Trecho da página
----
O skinning de mesh é uma forma de deformar a mesh utilizando uma estrutura simples.

Para aplicações de tempo real, geralmente utilizamos a hierarquia de transformações.

1 Revisão Sobre Hierarquia de Transformações

A hierarquia de transformação é uma estrutura de dados de árvore que organiza a relação pai → filho de um conjunto de transformações.

Um exemplo pode ser visto na imagem a seguir:

hierarchy example

Existem diversos tipos de transformações, mas estamos interessados nos mais comuns: Translação, Rotação e Escala.

Nós usamos essas transformações combinadas para posicionar, rotacionar e escalar objetos 3D na cena virtual.

No passado, uma transformação era definida por mais de uma estrutura:

  • Uma estrutura para representar rotações e escala: Se pensarmos em 2D, então precisamos de uma matriz de dimensão 2x2. Da mesma forma, para 3D, precisamos de uma matriz de dimensão 3x3.
  • Outra estrutura para representar posições: em 2D temos um vetor [x,y], ou 3D, temos um vetor [x,y,z].

Para tornar possível utilizar uma estrutura única, utilizamos a coordenada homogênea.

Com a coordenada homogênea nós adicionamos uma nova linha à matriz onde 0 significa que a estrutura é um vetor e 1 significa que a estrutura é um ponto.

Com essa representação podemos definir nossa transformação com apenas uma matriz.

O interessante dessa representação é que quando multiplicamos uma matriz por um vetor, ela modifica a escala e rotação do vetor. Por outro lado, quando multiplicamos por um ponto, ela modifica a posição, escala e rotação do ponto.

Assim torna-se fácil criar composições mais complexas com as matrizes para criar nossa transformação.

Quando definimos uma hierarquia de transformações, nós queremos que os nós pais afetem os nós filhos.
----
[Entradas retiradas de uma coleção]

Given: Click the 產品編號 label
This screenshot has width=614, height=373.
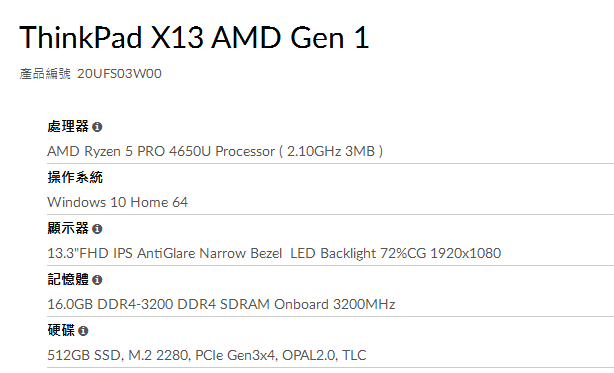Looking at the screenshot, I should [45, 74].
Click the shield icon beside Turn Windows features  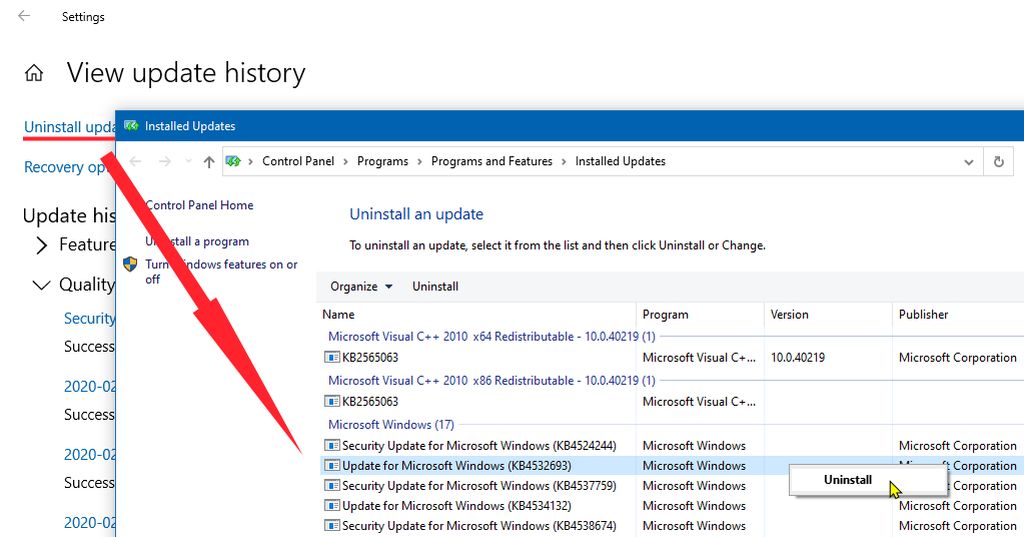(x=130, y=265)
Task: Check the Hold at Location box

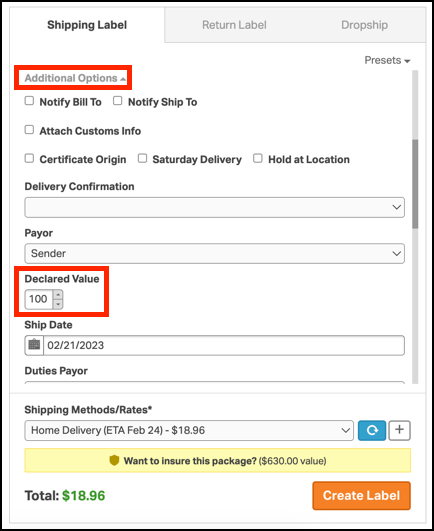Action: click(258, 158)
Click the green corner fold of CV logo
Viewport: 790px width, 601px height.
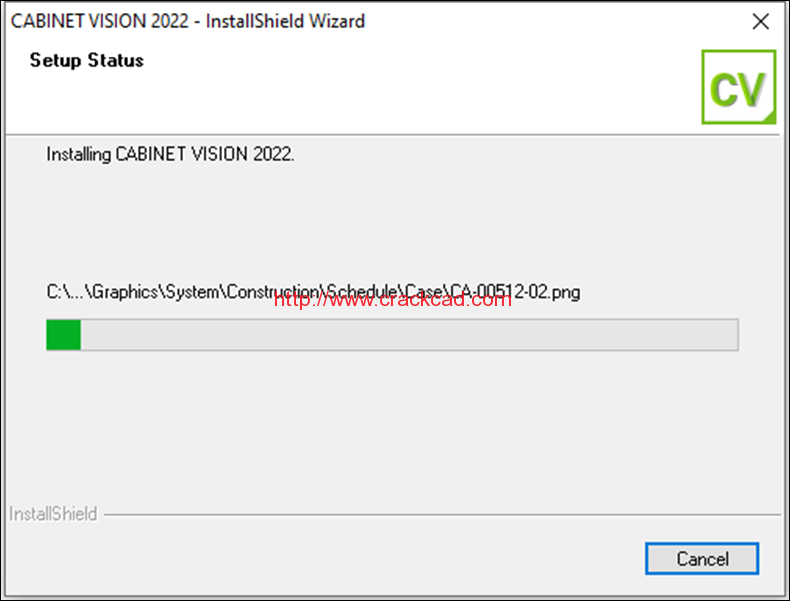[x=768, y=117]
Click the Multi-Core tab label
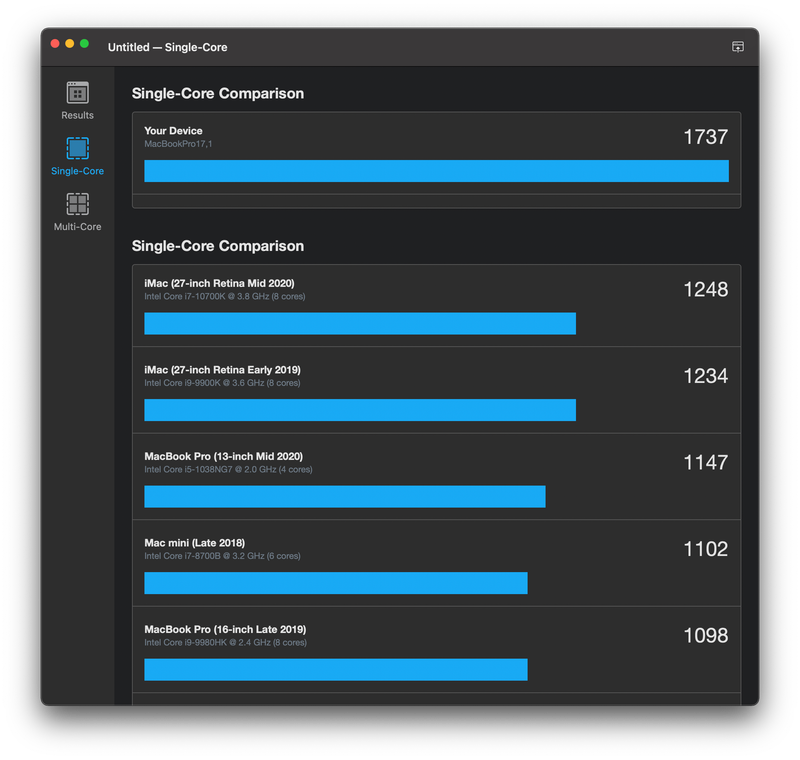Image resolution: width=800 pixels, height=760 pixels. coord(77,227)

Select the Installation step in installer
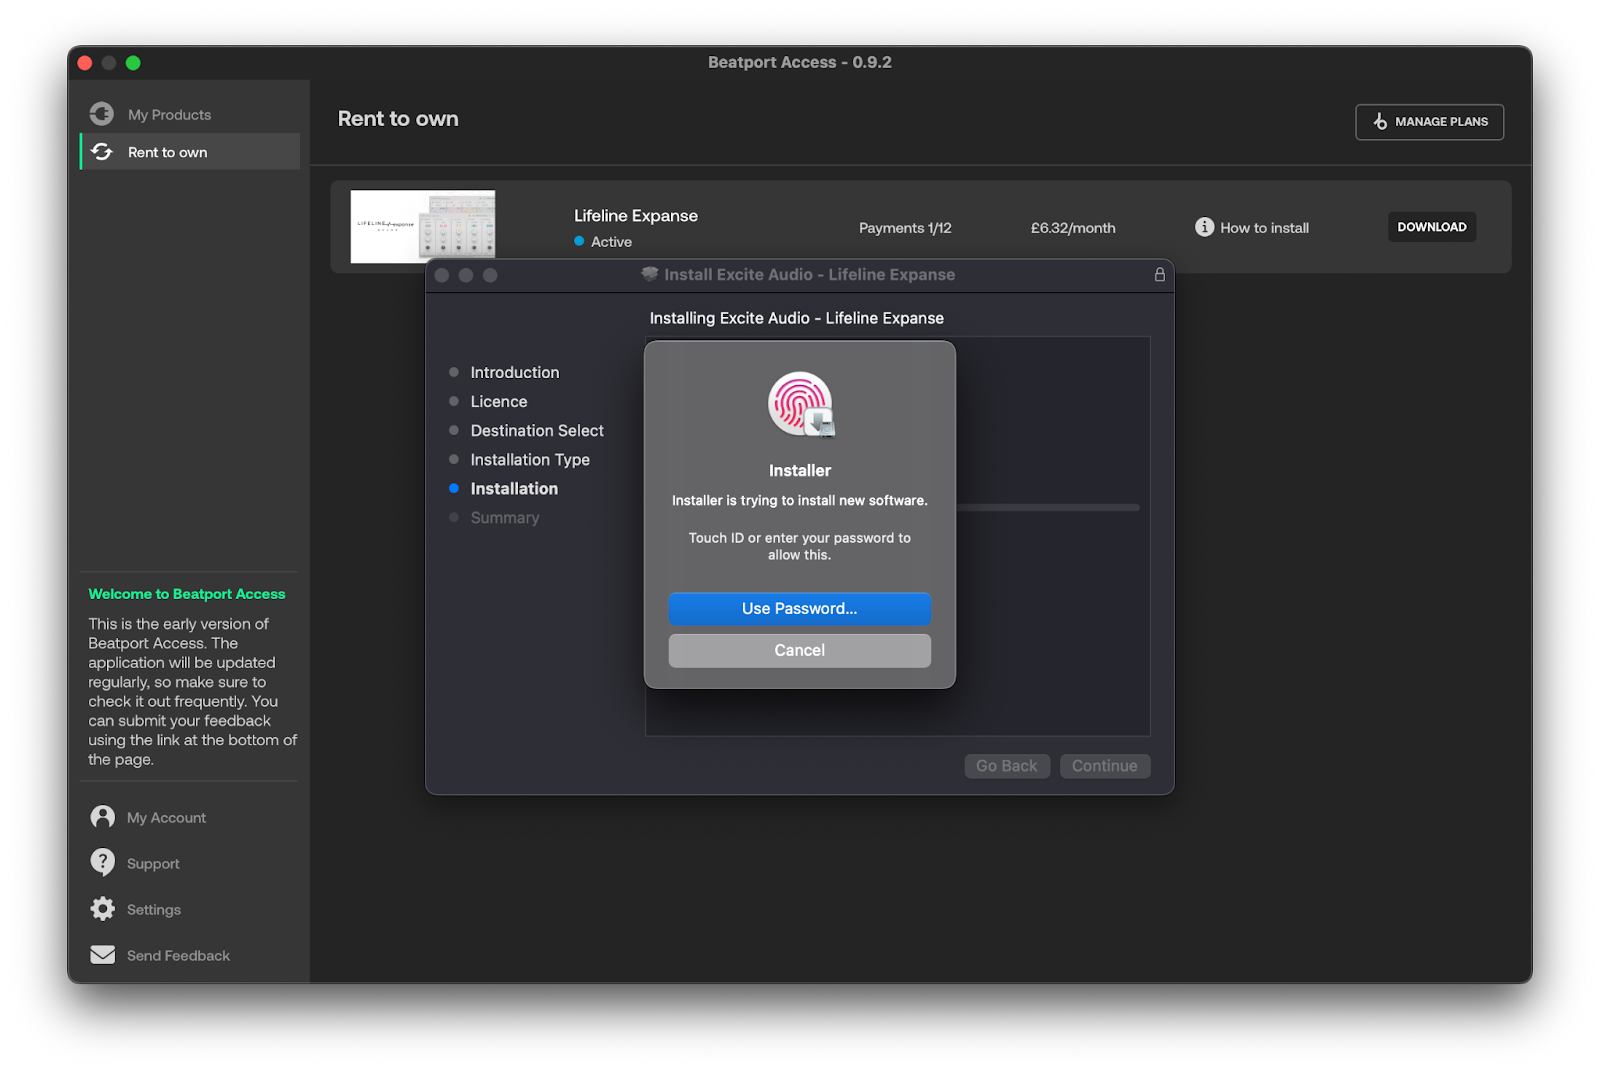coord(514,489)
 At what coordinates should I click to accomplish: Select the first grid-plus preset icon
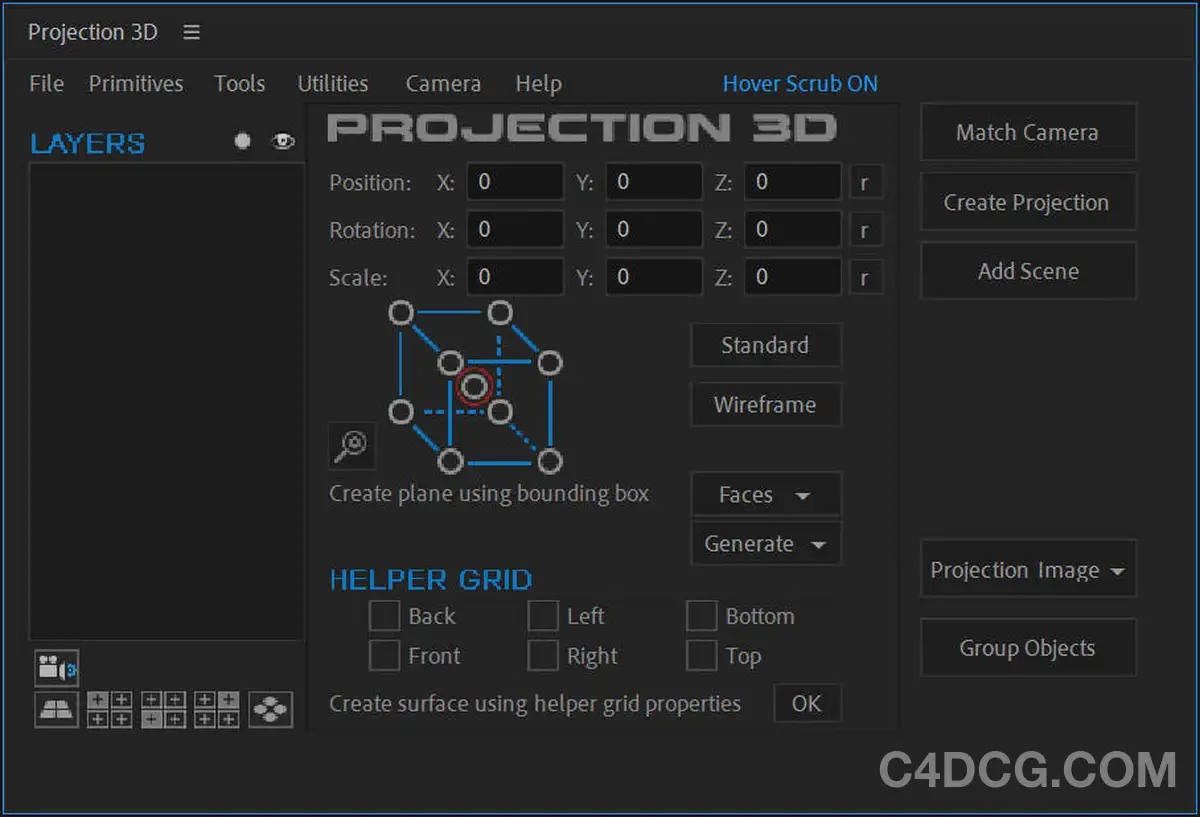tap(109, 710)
----
Tarefas a realizar
A) Responda às perguntas abaixo com base no trecho sobre hierarquia de transformações:
(i) Que tipo de estrutura de dados é a hierarquia de transformação?
(ii) Qual é a dimensão da matriz usada para representar rotações e escala em 3D?
(iii) Na coordenada homogênea, o que significa o valor 1 na nova linha da matriz?
B) Quais são os tipos de transformação mais comuns citados no trecho sobre hierarquia de transformações? Liste todos.
C) Continue o texto sobre skinning de mesh e hierarquia de transformações a partir da última frase apresentada.

Respostas por tarefa
A)
(i) É uma estrutura de dados de árvore que organiza a relação pai → filho de um conjunto de transformações.
(ii) Uma matriz de dimensão 3x3.
(iii) Significa que a estrutura é um ponto.

B) Translação, Rotação e Escala.

C)
Podemos implementar essa relação utilizando simples multiplicações de matrizes. Uma transformação é um termo genérico, mas pode ser encontrada com outros nomes, dependendo da aplicação. Por exemplo: juntas, bones, etc…

A imagem a seguir mostra como fazemos para calcular a transformação final de cada elemento na nossa hierarquia utilizando multiplicação de matrizes:

hierarchy matrix multiplication

1.1 Raio-X da Matriz

Se você quer se aprofundar mais sobre transformações de matrizes, eu sugiro dar uma olhada em qualquer livro de computação gráfica clássica.

A representação de matriz que usaremos é orientada a coluna. Isso quer dizer que cada coluna dentro da matriz é nossa estrutura base (vetor ou ponto).

Veja o exemplo a seguir:

matrix x-ray

Cada coluna é um elemento no espaço 3D como você pode ver no gizmo no lado direito.

2 A Matriz Gradiente

A chave para entender a matemática por trás do skinning de mesh é entender a matriz gradiente.

2.1 Pontos e Vetores

Vou começar dando um exemplo com pontos e vetores.

Se nós temos 2 pontos e queremos representar uma operação que transforma o ponto ‘a’ no ponto ‘b’, podemos calcular o vetor ‘ab’.

Agora não precisamos armazenar o ponto ‘b’, porque podemos calculá-lo a partir do ponto ‘a’ somado ao vetor ‘ab’.

Veja a imagem a seguir:

point ab transform

2.2 Matriz de Transformação

Voltando com nossa matriz de transformação.

Como no exemplo que dei anteriormente com vetores e pontos, podemos fazer operações similares, mas agora utilizando multiplicações de matrizes.

Temos a matriz de transformação ‘a’ e a matriz de transformação ‘b’.

Queremos criar uma matriz ‘ab’ que transforma a matriz ‘a’ na matriz ‘b’.

Lembra que o vetor ‘ab’ (b-a) fez o trabalho na nossa análise de pontos e vetores...

Precisamos fazer algo similar, mas considerando a lógica de combinação de matrizes.

Queremos adicionar ‘b’ e subtrair ‘a’. Para adicionar ‘b’ apenas multiplicamos por ‘b’. Para subtrair ‘a’, multiplicamos pela inversa de ‘a’.

Eu chamei de matriz gradiente ‘ab’ , essa matriz que transforma ‘a’ em ‘b’.

  • ‘ab’ = ‘b’*’a’-1

Agora podemos calcular ‘b’ utilizando a equação a seguir:

  • ‘b’ = ‘ab’*‘a’

Veja a imagem a seguir:

matrix ab transform

2.3 Definição da Pose

Uma pose é um conjunto de transformações que definem a forma, silhueta ou relação hierárquica de pai → filho.

Vamos começar definindo uma pose inicial.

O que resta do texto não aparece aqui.